From my limited exposure to the language, I feel safe in saying that the entire raison d’etre of Rust is performance. You’d choose this language if you are solving a problem fundamentally driven by performance. One oft-repeated use case is rewriting Firefox in Rust. Considering how many people use web browsers, something like this could, for example, significantly reduce electric power usage while at the same time increasing the responsiveness of the browser. For that kind of problem it makes a lot of sense.
But the mental overhead and the amount of work necessary is enormous. In Rust you must constantly pay attention to memory management. When you call a function, you must also understand how your memory management is going to interact with that function, and make decisions about it.
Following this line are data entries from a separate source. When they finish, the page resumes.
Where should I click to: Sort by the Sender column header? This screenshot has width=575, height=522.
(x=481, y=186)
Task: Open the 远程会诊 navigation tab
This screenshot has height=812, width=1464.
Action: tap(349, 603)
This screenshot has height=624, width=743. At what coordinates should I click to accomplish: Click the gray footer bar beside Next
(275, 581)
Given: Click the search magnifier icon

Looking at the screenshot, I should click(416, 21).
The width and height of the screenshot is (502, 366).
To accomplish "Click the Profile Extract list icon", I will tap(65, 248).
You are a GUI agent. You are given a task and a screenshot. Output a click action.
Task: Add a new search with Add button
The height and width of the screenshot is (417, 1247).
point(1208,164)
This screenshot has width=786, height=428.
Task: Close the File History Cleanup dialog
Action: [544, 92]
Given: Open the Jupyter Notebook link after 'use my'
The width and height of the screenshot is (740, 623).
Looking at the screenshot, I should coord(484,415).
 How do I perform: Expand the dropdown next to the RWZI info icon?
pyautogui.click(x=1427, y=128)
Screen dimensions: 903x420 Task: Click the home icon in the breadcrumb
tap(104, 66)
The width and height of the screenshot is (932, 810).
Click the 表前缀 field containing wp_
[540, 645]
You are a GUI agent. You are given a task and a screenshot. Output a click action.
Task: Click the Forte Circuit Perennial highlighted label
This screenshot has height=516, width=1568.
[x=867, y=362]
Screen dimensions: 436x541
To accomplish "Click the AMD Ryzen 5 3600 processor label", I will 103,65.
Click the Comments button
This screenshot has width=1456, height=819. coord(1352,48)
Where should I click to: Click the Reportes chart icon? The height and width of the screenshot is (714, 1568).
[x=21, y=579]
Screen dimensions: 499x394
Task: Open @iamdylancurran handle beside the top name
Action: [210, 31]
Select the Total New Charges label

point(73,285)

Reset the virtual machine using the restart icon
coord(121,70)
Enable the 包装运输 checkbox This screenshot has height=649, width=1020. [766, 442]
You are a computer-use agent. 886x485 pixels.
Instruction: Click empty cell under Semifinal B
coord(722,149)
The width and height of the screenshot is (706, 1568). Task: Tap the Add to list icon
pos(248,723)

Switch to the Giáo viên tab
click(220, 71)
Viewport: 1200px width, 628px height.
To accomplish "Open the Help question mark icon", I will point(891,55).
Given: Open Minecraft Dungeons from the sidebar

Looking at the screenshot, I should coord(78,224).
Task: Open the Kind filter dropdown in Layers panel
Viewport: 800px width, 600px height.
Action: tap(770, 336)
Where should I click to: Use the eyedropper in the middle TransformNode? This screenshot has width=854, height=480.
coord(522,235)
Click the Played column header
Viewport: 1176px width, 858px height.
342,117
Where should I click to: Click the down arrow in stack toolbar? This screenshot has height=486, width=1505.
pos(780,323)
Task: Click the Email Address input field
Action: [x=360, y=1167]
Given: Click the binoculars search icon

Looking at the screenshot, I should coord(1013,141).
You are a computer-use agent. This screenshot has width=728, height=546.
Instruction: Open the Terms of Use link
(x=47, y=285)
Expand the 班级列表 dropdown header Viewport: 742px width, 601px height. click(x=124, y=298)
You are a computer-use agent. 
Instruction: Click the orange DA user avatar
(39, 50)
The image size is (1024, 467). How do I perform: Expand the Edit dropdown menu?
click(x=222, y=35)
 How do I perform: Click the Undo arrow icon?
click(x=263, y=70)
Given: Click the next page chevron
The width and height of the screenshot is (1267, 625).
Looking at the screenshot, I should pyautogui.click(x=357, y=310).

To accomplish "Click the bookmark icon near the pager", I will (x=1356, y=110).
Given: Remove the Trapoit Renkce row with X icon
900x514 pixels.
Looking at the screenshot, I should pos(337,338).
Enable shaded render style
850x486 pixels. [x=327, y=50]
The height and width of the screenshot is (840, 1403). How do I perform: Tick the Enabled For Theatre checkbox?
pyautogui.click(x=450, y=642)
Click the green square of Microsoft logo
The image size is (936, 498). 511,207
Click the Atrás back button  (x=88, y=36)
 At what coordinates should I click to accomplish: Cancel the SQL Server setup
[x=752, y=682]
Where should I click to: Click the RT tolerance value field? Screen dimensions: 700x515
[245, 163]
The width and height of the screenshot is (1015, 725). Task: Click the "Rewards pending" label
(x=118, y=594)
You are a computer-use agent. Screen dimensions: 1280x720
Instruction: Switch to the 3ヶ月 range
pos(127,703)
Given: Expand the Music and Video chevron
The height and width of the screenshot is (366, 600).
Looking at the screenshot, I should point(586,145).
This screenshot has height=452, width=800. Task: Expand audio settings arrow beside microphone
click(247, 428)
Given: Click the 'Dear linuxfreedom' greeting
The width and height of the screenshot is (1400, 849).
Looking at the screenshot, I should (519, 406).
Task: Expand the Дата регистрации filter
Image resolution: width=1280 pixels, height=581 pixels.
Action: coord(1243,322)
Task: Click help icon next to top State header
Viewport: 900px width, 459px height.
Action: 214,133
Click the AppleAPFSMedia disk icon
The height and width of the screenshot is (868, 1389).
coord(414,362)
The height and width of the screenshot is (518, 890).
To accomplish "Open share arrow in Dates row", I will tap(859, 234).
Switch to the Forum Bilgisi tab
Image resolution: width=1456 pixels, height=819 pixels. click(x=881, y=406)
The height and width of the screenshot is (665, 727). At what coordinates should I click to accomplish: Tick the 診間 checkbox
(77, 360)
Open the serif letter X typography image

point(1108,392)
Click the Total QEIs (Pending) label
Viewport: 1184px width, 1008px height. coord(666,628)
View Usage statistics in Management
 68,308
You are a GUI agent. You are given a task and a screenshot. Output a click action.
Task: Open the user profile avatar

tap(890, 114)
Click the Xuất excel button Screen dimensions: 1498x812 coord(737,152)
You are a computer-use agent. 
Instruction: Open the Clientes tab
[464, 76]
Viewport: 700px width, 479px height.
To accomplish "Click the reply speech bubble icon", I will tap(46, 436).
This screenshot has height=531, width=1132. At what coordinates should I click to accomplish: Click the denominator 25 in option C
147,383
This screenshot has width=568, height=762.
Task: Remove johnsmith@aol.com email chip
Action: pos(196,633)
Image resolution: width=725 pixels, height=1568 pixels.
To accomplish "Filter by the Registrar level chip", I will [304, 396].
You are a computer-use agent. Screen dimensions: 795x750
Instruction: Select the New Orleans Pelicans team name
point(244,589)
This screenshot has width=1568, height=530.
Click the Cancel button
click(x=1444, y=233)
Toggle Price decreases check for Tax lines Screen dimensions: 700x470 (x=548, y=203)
This is on top of the complexity of the language. My perception is that if you decide to create a project in Rust, you must live and breathe that language and it will completely occupy your brain, with no room for any other language.
Before committing to Rust for a project, you must be very clear that the costs are worth the benefits. Rewriting FireFox, for sure. But for a problem like ours it wasn’t clear that the performance was faster than the other approaches. This might well be due to a poor implementation of the Rust image processing library we used, but after all the work it would be pretty disappointing to discover that a solution in Go or even Python was around the same speed or even faster.
You can find the Rust implementation of the image processor here. Jim put this up a few days after the conference, and it now looks deceptively much simpler than what we were seeing during development.
Rust is not the language I’m seeking because it’s not a rapid-development solution, so I’m putting it on the back shelf for the time being. I can definitely imagine projects where it could be a good solution, but I doubt I’d want to work on those projects.
Once I get far enough through the Go book, I want to try implementing the image-processing problem in Go and see what kind of performance comes from that.
Keep in mind that I have always had a particular orientation towards achieving desired results while minimizing development effort. If you have different objectives and needs, you will probably come to different conclusions than I do.